John Legg lived in Market Lavington from about 1755 to 1802. In 1780 he published a book – one of the first to tell the truth about bird migration. But it seems John was a shy man and did his best to hide his identity by just saying it was ‘by a naturalist’.

Title Page of John Legg's book on bird migration

But John Legg left clues in this and other publications – not least that his initials were J L and that he came from Market Lavington.

In 1894 the Reverend A C Smith carried out research to identify who J L of Market Lavington actually was. His research was published in the 1896 journal of the Wiltshire Archaeological and Natural History Society. I quote from his research here.

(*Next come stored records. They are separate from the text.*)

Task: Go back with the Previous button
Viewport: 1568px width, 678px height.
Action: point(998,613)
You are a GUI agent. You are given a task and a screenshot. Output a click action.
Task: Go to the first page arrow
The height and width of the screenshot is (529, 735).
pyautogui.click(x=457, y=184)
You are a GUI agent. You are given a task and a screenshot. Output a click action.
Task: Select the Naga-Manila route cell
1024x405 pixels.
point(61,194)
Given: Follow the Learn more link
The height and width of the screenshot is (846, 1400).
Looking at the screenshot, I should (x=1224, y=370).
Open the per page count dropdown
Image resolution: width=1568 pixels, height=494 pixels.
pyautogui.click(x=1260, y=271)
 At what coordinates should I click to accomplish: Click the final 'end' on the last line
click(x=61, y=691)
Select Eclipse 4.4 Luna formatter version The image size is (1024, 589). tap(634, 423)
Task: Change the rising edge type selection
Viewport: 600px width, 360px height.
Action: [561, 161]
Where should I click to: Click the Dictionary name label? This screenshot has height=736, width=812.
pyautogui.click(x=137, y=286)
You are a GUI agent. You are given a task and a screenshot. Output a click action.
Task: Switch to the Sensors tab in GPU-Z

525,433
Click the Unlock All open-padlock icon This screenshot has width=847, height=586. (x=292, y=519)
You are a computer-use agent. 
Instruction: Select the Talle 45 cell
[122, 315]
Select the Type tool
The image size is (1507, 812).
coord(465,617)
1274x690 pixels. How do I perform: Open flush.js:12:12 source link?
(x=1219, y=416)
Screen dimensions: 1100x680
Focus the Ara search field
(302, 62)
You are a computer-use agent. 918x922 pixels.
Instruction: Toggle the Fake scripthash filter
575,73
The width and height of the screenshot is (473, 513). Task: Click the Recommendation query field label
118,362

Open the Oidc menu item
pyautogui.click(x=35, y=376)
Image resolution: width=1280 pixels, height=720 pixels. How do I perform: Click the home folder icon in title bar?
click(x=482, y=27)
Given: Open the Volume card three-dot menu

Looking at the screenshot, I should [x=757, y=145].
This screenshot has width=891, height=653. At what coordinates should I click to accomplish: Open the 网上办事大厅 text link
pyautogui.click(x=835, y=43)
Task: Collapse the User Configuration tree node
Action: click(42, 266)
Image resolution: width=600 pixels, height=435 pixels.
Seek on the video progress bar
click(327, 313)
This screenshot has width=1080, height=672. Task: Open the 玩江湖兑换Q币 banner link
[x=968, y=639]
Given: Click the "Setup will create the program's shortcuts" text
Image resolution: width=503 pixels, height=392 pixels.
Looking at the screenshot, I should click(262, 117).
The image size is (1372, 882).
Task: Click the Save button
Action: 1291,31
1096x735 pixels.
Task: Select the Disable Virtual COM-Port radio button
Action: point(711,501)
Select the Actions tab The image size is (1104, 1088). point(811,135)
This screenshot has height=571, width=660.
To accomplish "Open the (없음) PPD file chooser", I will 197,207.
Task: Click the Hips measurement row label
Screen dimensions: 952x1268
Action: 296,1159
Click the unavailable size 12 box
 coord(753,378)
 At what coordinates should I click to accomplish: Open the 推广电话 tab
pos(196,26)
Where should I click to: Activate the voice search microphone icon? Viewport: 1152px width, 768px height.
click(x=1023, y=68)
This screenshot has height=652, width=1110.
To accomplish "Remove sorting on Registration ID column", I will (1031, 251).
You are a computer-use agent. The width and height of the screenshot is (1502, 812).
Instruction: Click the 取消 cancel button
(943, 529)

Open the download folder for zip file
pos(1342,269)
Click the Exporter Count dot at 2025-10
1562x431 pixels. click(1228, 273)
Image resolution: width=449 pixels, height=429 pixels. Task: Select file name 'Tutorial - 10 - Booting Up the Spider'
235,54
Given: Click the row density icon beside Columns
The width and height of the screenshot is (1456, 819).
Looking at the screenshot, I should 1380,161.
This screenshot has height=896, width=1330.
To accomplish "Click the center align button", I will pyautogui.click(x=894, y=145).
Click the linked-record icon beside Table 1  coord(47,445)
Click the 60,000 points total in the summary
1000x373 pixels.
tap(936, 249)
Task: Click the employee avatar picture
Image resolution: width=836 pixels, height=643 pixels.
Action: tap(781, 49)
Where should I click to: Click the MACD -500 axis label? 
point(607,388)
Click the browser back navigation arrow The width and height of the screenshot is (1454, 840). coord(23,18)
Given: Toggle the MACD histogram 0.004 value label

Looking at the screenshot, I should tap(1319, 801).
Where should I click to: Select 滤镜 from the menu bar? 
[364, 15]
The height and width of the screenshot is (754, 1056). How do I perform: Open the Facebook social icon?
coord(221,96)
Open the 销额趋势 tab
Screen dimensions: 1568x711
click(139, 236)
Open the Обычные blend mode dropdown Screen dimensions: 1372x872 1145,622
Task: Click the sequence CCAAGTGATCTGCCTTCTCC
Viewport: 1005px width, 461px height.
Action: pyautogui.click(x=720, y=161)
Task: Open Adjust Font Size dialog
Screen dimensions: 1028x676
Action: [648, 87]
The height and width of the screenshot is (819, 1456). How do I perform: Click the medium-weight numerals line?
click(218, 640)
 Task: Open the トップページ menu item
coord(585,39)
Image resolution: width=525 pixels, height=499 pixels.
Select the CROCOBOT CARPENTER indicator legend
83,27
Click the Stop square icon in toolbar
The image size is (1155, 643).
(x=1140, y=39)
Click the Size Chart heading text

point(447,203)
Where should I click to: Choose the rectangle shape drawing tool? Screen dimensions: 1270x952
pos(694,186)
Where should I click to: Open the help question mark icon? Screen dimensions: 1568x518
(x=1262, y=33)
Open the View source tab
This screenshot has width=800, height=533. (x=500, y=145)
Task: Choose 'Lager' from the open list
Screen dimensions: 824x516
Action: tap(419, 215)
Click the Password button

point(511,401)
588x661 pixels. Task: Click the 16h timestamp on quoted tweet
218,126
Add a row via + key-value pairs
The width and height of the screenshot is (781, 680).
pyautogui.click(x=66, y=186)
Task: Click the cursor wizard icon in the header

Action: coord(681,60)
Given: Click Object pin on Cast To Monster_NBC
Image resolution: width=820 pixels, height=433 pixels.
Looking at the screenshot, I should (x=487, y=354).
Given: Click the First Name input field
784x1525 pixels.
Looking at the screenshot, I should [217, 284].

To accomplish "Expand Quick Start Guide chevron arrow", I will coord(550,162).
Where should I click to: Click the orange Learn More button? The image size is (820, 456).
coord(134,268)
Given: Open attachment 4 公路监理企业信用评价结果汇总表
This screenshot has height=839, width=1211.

John Legg lived and died a bachelor, and for some time at least, if not to the end of his short life, his sisters lived with him. He appears to have had no profession, but to have devoted himself in his early years to the study of Nature and he is reported by his descendants to have practised the art of grafting and inoculation of trees in his own garden at Lavington: but in the latter part of his life, for he died in middle age, he was absorbed in religious speculations; and he appears to have latterly given way to melancholy thoughts and unhappy broodings, to which he was doubtless predisposed by much infirmity of body. Family tradition reports that towards the end of his life he shut himself up almost completely, seldom moving beyond his garden, where he indulged in reveries, and mused in solitude: nay, so persistently did he shun the society of his fellows that he objected to be seen in the village street, and to avoid observation he is said to have made a private path to the Church, by which he could go unseen by any: and even when a young relative was taken by her mother to visit him, all she ever saw of the recluse was his pigtail as he darted upstairs to avoid the interview. His nephew, too, recorded that he never saw him but once, and that then he never spoke to him.

John was buried at Market Lavington. His gravestone is inside the church, near the entrance and another memorial is on the south wall of the Chancel.

John Legg's grave inscription - St Mary's, Market Lavington

At Market Lavington Museum we are trying to piece together as much of the story of John Legg as we can. If you can help then do contact us.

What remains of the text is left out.